Although most churches have central decision-making bodies, the assemblies have largely set their face against such an approach to church government. There is no reference to a central decision-making body in Scripture. The only possible analogy to it is the meeting in Acts 15. But in truth, that meeting was a meeting between representatives of the church in Antioch (Act 14:25,26; 15:2,3) and the church in Jerusalem (Act 15:4). It was also a meeting where apostles were present, as well as elders from the two churches. There is no indication that thereafter churches created elected bodies to decide issues of general significance. As history shows, however, Church councils proliferated in the early years of Christian testimony. Christendom developed massive ecclesiastical structures to govern their various denominations.
The analogy of the lampstands in Revelation 2 and 3 is sometimes used to illustrate the autonomy of the local assembly. Each lampstand stood on its own base. The implication is that each was autonomous of the other. A clearer expression of the point is found in the text itself. It is evident that the Lord addressed each church individually. Each was accountable for its actions. No church was held accountable for another church’s actions. Thus it can be said with confidence that Scripture does not teach the need or desirability of a central decision-making body.

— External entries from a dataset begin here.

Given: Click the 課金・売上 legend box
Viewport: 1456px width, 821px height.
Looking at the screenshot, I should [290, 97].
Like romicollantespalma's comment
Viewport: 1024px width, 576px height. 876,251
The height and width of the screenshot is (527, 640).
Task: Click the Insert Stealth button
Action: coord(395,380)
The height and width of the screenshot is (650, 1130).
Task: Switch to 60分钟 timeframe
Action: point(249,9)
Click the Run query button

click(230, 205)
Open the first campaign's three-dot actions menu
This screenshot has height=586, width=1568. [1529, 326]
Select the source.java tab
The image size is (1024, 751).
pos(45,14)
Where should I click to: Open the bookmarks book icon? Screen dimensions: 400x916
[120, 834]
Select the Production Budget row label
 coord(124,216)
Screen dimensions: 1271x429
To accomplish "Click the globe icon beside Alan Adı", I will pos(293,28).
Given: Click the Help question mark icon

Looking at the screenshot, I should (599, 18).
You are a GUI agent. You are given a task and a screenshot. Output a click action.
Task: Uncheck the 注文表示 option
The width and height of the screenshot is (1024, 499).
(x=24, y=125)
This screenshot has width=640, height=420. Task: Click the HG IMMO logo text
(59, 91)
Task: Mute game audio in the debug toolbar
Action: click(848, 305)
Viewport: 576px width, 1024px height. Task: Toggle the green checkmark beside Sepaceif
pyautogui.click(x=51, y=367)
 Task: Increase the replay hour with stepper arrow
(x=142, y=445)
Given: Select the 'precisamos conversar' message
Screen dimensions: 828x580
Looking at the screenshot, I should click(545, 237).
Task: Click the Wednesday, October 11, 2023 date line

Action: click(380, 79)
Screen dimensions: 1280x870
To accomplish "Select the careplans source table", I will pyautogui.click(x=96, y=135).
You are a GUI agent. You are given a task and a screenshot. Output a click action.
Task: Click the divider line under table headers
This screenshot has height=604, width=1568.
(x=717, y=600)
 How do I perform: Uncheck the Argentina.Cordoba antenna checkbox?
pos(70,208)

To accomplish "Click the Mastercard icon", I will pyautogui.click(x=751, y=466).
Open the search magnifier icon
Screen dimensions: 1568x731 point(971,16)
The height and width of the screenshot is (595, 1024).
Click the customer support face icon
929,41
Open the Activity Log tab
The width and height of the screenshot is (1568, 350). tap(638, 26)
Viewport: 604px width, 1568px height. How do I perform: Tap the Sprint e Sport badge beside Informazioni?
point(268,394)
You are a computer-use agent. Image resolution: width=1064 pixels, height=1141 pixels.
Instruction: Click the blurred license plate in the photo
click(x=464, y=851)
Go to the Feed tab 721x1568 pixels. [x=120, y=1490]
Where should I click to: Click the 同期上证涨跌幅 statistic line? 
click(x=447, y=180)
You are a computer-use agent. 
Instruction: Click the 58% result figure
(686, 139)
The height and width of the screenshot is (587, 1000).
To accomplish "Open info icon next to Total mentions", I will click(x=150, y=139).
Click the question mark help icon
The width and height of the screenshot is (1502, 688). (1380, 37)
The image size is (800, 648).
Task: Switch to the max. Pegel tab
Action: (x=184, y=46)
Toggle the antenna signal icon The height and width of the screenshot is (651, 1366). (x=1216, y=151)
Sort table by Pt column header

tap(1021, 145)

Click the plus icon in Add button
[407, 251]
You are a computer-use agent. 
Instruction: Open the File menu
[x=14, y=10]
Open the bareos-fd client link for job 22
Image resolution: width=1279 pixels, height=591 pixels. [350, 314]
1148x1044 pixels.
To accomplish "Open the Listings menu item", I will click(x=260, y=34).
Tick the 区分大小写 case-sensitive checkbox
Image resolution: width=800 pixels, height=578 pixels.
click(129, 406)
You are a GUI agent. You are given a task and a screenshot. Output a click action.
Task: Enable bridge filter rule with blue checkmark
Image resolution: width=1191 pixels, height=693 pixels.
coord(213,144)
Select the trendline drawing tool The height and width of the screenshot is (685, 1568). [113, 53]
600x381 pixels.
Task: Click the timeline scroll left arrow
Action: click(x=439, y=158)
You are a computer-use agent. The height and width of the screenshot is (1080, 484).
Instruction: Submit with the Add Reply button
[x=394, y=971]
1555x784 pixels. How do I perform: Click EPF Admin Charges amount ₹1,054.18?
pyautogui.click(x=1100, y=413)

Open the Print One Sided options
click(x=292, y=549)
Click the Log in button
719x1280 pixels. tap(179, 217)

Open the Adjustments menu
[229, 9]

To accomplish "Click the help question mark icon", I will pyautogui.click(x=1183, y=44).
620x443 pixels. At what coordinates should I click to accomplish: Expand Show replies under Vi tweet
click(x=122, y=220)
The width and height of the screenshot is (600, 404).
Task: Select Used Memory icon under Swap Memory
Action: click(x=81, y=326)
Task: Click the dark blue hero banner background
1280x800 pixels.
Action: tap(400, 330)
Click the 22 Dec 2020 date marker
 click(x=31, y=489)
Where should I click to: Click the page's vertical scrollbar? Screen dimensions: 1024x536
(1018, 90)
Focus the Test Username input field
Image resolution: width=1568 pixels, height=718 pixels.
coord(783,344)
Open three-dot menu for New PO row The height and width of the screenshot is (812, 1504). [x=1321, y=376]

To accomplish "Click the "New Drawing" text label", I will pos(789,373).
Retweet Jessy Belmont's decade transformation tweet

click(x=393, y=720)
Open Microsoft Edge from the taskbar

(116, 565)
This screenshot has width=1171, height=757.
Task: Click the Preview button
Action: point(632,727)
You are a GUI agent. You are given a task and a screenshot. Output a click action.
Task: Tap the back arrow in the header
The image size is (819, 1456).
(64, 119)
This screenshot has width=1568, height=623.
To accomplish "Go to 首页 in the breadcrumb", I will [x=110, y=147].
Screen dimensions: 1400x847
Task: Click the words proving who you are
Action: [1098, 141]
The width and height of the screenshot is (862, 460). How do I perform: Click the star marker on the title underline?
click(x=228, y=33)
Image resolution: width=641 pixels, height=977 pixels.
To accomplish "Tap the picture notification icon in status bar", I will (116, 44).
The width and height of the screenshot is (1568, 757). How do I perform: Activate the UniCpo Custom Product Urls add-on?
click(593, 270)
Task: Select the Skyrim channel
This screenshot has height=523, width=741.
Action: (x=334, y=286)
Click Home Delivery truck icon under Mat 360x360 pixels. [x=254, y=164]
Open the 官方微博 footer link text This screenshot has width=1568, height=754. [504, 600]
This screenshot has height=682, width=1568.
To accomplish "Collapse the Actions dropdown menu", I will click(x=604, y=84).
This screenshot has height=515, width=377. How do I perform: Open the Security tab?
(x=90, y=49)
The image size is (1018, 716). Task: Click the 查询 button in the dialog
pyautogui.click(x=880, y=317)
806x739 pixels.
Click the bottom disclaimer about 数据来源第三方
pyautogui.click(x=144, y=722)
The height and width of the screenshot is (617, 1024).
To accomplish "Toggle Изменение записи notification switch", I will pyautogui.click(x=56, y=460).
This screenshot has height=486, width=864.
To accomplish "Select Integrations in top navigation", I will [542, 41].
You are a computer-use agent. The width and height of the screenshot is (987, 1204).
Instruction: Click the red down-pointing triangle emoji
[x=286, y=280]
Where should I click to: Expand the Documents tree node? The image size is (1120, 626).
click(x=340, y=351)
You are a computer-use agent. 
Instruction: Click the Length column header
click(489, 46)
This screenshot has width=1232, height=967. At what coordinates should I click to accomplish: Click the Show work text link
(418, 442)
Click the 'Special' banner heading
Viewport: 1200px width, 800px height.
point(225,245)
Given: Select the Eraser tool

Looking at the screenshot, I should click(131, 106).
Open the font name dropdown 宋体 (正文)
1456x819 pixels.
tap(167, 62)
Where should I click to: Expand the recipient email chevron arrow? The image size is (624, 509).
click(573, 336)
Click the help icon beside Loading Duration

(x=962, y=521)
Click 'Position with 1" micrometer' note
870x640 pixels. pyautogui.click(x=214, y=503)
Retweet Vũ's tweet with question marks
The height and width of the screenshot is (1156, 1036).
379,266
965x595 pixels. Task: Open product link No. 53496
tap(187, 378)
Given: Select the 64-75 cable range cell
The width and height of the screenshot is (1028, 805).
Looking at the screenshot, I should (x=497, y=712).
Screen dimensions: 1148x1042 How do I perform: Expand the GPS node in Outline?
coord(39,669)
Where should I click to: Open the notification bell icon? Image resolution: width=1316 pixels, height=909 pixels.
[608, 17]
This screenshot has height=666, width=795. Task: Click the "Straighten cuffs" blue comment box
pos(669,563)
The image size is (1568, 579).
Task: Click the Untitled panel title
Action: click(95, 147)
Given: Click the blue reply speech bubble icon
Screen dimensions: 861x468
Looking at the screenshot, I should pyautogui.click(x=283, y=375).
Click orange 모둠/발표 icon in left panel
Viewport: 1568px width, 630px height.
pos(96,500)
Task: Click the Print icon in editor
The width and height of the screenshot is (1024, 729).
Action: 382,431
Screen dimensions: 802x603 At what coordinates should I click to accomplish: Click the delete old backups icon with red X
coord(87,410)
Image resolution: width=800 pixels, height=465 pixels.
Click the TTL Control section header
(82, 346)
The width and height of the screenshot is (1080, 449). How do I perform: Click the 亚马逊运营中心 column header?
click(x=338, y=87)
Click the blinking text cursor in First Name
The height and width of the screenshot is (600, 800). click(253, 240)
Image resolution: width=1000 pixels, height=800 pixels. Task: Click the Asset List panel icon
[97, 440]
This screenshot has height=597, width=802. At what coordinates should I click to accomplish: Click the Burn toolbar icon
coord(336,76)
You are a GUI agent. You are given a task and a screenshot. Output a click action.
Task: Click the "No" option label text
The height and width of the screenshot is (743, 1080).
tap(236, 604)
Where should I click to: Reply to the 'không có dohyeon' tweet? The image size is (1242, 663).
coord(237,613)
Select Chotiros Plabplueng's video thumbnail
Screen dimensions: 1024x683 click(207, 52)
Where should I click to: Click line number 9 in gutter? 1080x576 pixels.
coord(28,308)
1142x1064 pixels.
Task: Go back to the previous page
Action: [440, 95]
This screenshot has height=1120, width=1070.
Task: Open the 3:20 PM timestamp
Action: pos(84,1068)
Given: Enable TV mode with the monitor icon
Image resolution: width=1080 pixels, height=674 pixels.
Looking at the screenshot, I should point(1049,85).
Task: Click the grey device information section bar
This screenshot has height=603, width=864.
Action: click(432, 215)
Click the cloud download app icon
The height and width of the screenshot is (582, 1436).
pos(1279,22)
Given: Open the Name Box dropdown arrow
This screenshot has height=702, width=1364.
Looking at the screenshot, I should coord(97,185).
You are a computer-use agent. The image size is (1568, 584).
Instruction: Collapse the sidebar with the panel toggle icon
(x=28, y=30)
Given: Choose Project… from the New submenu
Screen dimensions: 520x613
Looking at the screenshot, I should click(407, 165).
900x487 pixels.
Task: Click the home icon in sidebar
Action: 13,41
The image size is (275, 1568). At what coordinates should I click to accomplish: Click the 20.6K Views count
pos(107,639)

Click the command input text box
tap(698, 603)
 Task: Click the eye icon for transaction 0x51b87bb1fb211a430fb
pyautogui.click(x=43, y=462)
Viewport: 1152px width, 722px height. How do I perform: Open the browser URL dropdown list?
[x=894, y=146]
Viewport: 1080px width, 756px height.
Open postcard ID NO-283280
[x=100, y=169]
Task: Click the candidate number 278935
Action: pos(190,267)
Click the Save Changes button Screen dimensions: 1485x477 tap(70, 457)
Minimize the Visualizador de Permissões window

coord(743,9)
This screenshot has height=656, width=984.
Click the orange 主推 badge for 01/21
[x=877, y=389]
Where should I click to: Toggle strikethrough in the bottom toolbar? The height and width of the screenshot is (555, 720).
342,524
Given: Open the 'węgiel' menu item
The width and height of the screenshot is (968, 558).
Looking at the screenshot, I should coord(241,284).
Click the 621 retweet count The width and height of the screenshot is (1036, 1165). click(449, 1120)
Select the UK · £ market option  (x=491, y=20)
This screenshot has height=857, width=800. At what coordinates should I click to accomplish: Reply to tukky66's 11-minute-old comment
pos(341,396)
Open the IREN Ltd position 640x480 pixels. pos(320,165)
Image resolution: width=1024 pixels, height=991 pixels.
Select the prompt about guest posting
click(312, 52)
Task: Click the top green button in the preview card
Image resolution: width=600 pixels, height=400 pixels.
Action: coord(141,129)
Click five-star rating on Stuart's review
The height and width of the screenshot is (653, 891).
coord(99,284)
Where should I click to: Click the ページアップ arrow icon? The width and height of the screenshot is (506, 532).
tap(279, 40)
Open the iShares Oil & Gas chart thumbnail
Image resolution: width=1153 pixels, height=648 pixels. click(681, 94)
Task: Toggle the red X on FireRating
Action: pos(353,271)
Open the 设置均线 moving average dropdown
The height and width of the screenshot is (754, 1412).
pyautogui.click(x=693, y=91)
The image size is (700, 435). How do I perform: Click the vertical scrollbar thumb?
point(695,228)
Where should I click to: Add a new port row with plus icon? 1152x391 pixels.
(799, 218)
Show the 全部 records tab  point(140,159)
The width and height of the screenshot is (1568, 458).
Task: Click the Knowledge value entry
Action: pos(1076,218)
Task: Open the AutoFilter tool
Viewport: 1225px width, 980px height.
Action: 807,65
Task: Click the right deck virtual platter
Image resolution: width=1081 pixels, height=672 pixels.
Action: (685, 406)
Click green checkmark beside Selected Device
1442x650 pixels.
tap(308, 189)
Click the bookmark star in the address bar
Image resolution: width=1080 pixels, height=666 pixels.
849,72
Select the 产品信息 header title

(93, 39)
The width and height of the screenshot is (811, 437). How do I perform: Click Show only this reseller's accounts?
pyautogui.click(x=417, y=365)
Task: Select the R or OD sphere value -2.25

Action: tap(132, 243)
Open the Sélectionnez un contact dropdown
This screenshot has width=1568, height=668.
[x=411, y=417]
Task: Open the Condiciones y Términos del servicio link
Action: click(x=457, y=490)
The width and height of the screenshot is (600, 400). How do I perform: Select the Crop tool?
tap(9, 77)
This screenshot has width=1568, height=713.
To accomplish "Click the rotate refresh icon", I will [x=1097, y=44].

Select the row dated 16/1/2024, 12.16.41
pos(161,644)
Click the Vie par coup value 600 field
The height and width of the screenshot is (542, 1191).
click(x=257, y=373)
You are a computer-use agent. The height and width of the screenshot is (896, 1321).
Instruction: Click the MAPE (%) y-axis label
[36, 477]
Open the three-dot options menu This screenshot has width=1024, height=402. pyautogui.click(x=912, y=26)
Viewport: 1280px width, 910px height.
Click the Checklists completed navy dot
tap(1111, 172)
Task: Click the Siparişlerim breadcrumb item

In this connection, those who move among the Lord’s people as teachers or evangelists need to walk a fine line between being influencers and decision-makers. They should not use the respect in which they are held to press their agendas or to impose their mind on assemblies. It is perfectly acceptable for overseers to take advice from those whose judgement they respect. But it must be emphasised that advice is all they should get. The ideal of assembly autonomy is not infringed where elders discuss matters of mutual importance with the elders of neighbouring assemblies. This is often a constructive way of building a harmonious approach to thorny issues. They are equally at liberty to consult teachers or evangelists whose judgement they respect. But they must never lose sight of the fact that the final choice is for them and them alone. They must make their choices in the fear of God and with the good of their flock in view.